The 10th Mountain system relies on one to six panels per
hut. Originally, the huts were for winter use only; so
SunSense, along with SEI students and instructors, mounted
panels flush with the side of the house. (SEI has kept its
students involved in the solar but project, using upgrades
and maintenance as teaching opportunities.)
The original panel installations worked well with snow
reflection and low winter sun. But now the huts have been
given U.S. Forest Service permits for summer use, and so
the panels are being retrofitted and mounted on poles to
accommodate the higher summer sun angle.
When it became apparent that the panels needed to be
retrofitted, 10th Mountain considered some other
alternative energy options, including wind mills. But
again, consideration for the quiet beauty of the area
brought them away from noisy wind generators and back to
quieter solar.
Batteries & Lights
The huts get the heaviest use during periods of least sun
and when the batteries, which are deep-cycle golf-cart
models, are the coldest. Most of the huts use lead-acid
batteries, though two systems use ni-cads and nickel irons.
The batteries are stored inside the huts or inside adjacent
storage rooms.
When 10th Mountain installed the lights, which are the only
appliances in the huts (heat comes from woodstoves), it
chose to place compact fluorescent lights in lanterns.

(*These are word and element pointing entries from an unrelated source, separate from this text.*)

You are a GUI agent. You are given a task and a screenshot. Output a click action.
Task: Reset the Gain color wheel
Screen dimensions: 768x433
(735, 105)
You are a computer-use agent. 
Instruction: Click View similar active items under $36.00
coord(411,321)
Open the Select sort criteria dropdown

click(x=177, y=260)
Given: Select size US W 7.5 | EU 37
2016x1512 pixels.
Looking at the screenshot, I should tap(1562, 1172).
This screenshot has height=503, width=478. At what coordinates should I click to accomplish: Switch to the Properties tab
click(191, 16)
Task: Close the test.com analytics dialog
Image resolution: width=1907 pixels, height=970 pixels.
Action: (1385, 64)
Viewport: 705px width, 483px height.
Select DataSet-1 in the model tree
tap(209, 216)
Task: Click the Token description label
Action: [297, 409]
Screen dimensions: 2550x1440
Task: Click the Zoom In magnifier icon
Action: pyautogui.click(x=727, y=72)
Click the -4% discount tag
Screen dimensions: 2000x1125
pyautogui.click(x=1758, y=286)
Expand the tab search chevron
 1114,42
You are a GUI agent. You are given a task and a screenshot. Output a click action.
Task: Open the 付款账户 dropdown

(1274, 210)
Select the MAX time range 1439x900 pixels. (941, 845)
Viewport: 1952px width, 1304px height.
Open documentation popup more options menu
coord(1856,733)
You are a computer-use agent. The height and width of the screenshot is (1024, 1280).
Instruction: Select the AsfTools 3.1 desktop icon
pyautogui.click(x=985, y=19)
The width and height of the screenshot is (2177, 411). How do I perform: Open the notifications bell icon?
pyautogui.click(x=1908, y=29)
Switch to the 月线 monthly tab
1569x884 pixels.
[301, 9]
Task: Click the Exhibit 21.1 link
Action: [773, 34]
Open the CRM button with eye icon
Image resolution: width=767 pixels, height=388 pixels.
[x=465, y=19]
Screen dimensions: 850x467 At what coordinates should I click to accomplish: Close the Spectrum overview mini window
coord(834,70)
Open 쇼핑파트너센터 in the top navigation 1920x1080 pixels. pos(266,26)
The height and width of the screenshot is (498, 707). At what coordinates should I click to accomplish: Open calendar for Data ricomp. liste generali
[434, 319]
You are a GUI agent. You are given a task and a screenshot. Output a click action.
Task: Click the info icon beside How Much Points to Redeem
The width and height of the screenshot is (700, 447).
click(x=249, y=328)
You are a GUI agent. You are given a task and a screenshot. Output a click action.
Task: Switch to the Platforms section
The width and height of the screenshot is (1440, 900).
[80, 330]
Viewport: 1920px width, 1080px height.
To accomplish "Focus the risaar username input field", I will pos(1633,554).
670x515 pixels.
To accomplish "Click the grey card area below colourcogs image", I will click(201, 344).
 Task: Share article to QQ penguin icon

Interestingly, the compact fluorescents are now being
replaced with 12-volt incandescent low-wattage bulbs in
lanterns. Because of the high energy efficiency of the
compact fluorescent, this change may be seen in the
renewable energy community as a technological step
backward. Ely defends the decision, however, saying the
incandescents eliminate a ballast that comes with
low-wattage fluorescents. The fluorescents are also more
expensive in the short run and, despite what manufacturers
are touting as the new softer and dimmable fluorescent, the
fact remains that the quality of light is better with
incandescents. But most important for these circumstances,
claims Ely, the incandescents guarantee fewer cold-weather
start-up problems.
Cost & Maintenance
Ely estimates that the cost of complete solar installation
ranged from $5,000 to $8,000 per hut. Installing a similar
system on a home could be comparable. “We do this all the
time for remote homes,” Ely says. Installing this system on
a home, however, would require the addition of an inverter
to transform DC into AC for AC appliances (the mountain
huts use only DC). Ely says the cost of the inverter would
bump up the installation price by a few thousand dollars.
To maintain the system, SunSense visits the huts twice a
year to tighten connections, add water, and equalize
batteries. Occasional upgrades have involved moving battery
boxes around to better locations, installing summertime
panels, changing bulbs from compact fluorescents to
incandescents, and, most significantly, changing the power
centers. Ely says for safety reasons all the huts were
retrofitted with Anaconda power centers, which allow
everything-meters, breakers, etc.-to be centrally located
in one box. The cost, he adds, is less than $10 a year per
but to maintain the system (not including upgrades).
What this extreme experiment has shown, notes Weiss, is
that harsh conditions do not detract from the easy,
low-cost maintenance of solar. “There are no moving parts
in this technology,” he explains. “Nothing wears out. It’s
simply moving electrons.”
One of the benefits of the mountain huts’ power system is
that it has helped popularize the technology. Says Weiss,
“We’ve certainly seen it become very much mainstream. This
is not backwoods technology anymore; there’s no longer
anything experimental about it. It’s the same kind of
technology that people put on their homes and cabins.”
Weiss’s solar students use the system for hands-on
learning, and thousands of skiers visit the huts each year.
“The public has to turn the system on and off and [so they]
see the components,” notes Jarod Trow, head of operations
for the 10th Mountain Division Hut Association. “Underlying
this is the hope that people will take this experience back
home and [that it will] make them more energy conscious.”